The app will also have the artist’s merchandise, such as keychains, mugs and T-shirts for sale. Currently, Darbu has a collection of around 1412 tunes from over 275 Mizo artists. Three exclusive albums and a single have been released through the application.
“We have much more users than we anticipated, the artists are also showing interest in the app and contacting us,” said the founders.
One of the co-founders, who is also the creatives in charge, William Lalrindika is, like Lalrinnunga, a music fanatic. “I started listening to songs when I was around twelve years old, and I have not stopped. I started listening to songs that our uncles used to listen to such as Guns and Roses, and then I started developing my taste in music across different genres. Ever since I can remember, I have listened to music for around 4 to 5 hours a day. It is my fuel, and it gives me a sense of peace and purpose,” he told EastMojo.
“Our shared love for music has greatly contributed to our coordinated efforts and enthusiasm towards creating this application. It is our shared passion that has been our strongest motivator. That we as friends are working together on this project is already a huge measure of success for us,” said the founder friends.

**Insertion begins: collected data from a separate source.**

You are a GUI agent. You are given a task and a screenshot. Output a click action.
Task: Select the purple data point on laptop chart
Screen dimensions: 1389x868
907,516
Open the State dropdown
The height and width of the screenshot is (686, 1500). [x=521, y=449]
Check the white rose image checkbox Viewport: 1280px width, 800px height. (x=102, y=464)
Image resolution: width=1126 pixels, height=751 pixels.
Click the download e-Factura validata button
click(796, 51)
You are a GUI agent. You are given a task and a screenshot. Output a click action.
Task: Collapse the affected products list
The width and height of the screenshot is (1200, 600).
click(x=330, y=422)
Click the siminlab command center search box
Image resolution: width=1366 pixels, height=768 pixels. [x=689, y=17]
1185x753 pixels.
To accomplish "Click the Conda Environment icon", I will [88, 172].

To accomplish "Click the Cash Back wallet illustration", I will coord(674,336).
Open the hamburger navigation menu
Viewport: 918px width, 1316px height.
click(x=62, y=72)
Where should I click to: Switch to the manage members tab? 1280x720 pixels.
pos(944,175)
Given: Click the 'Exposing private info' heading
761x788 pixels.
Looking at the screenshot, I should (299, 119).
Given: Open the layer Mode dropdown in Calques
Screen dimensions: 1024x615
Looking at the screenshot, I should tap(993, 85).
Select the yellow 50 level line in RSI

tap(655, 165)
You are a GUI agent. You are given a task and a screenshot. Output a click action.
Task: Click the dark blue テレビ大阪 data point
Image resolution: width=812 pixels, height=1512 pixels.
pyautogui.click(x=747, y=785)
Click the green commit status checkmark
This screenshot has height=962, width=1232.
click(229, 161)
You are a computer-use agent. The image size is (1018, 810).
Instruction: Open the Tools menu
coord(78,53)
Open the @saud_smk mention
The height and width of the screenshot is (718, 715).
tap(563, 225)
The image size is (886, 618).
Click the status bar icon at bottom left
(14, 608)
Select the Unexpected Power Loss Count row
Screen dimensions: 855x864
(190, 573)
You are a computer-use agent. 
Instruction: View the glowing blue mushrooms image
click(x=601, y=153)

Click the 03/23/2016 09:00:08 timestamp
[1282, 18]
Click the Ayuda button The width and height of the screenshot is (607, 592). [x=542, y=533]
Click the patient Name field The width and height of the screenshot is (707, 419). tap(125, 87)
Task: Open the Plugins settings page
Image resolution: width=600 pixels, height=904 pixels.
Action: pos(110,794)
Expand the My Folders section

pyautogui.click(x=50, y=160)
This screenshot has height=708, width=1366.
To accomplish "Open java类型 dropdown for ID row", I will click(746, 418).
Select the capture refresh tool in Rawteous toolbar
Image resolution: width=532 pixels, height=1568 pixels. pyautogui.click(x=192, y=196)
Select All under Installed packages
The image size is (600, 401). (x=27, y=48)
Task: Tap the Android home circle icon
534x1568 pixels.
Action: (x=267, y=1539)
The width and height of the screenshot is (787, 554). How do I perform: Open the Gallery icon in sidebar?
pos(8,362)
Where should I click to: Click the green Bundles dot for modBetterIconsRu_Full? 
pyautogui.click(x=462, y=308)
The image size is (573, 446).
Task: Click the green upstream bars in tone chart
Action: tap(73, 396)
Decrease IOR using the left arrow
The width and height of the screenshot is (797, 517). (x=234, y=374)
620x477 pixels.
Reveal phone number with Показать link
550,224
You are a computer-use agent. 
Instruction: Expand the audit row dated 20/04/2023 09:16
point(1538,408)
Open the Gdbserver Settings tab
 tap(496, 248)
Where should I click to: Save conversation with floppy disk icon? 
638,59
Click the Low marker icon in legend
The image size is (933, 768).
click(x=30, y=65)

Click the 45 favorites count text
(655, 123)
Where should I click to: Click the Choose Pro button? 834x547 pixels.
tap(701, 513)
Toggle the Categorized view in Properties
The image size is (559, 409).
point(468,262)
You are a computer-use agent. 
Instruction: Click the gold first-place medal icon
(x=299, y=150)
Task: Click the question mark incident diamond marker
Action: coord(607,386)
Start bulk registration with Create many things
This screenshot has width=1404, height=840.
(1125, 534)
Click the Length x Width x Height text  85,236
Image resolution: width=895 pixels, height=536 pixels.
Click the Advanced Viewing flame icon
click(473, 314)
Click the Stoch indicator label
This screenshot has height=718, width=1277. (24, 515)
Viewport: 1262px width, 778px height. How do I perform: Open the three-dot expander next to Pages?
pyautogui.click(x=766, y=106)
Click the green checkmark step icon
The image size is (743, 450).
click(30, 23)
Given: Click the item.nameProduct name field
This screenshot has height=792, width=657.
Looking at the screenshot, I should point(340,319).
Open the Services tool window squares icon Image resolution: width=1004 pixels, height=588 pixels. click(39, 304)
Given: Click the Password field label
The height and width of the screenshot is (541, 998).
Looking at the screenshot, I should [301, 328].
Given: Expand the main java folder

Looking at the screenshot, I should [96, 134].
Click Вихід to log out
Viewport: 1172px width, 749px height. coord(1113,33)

Rpa Ralte, a famous singer, composer and music producer in Mizoram who has produced the majority of the past year’s top songs said of the app, “If this application is taken up as planned, it will be one of the biggest progressive landmarks for the Mizo artist. It will be remembered in history. But if it does not go as planned, the hype may go silent with time.”
He also commented on how Darbu will give new life to artists, saying, “I have a lot of hope in Darbu. Nowadays, technology is developing at a fast rate and artists have to find ways to earn their hard work worth through such technologies. I am very happy to see that there are now ways for the Mizo artist to earn a livelihood through music. Ever since we entered the digital age and it started becoming easy to share data in seconds across different devices, our artists have had no platform to earn a livelihood. That is why artists have become disrespected. Some people refer to artists as ‘famous people with no income.’ This is true in some aspects. Fame doesn’t bring financial gain. But if there is a platform to showcase and sell our work, people will come to know that we are getting income and this may instil respect for the artists in people’s minds.”